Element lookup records
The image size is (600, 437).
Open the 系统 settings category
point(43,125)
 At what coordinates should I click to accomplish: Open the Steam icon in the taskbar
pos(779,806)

EXERCISE:
Output every line of the records above as a JSON list of strings, one string per line, omitting blank lines.

EXERCISE RESPONSE:
[
  "The image size is (600, 437).",
  "Open the 系统 settings category",
  "point(43,125)",
  " At what coordinates should I click to accomplish: Open the Steam icon in the taskbar",
  "pos(779,806)"
]